Robert Guttmann, Kindling the Hanukkah Lights, 1941
oil on cardboard, 29 x 17.5 cm
inv. no. ŽMP 79.241
The eccentric, self-taught artist and unique figure in pre-war Prague Robert Guttmann was born on 20 April 1880 in the southern Bohemian town of Sušice. In 1895 he moved to Prague where he attended the private art school of Alois Kirnig and became introduced to the ideas of the nascent Jewish national movement. Zionism and art became his two great passions in life. As a keen hiker and traveller, he undertook regular journeys on foot to Zionist congresses between 1897-1925. He kept precise records of his journeys in travel diaries and albums, some of which have been preserved in the collections of the Jewish Museum in Prague, as have a number of his drawings and paintings.
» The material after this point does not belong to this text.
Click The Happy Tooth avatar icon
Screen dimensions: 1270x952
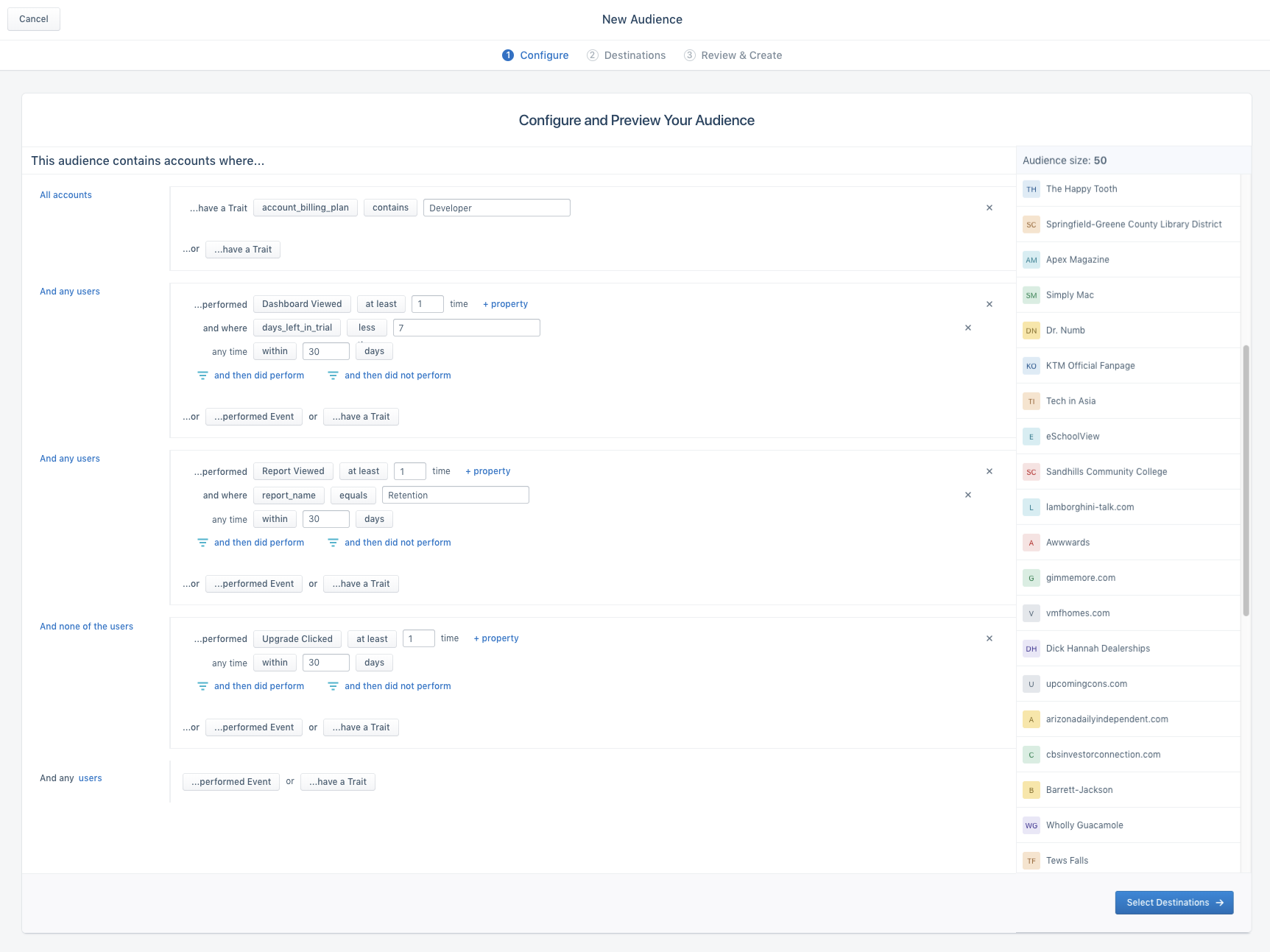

The intimate little picture Kindling of Hanukkah Lights is imbued with a tranquil family atmosphere on Sabbath Eve. Paradoxically, it was made in the bleak situation of World War II and is probably one of his last paintings. The date above the signature in the bottom right corner shows that it was completed in 1941. This year was a dramatic turning point for Jews living in the Protectorate of Bohemia and Moravia, as mass deportations were started by the Nazi occupational administration in the autumn of that year. Prague Jews were the first to be deported. During October and November 1941, five deportation trains were sent from Prague to the Lodz ghetto in occupied Poland. Robert Guttman was put on the first of these – transport A, which left Prague on 16 October 1941. According to eye witness accounts, Guttmann arrived at the assembly point only with his artist’s folder and brushes. True to his principles as an artist, he assumed that he needed nothing else in life. After five months of incarceration in the Lodz ghetto, he died of hunger and exhaustion.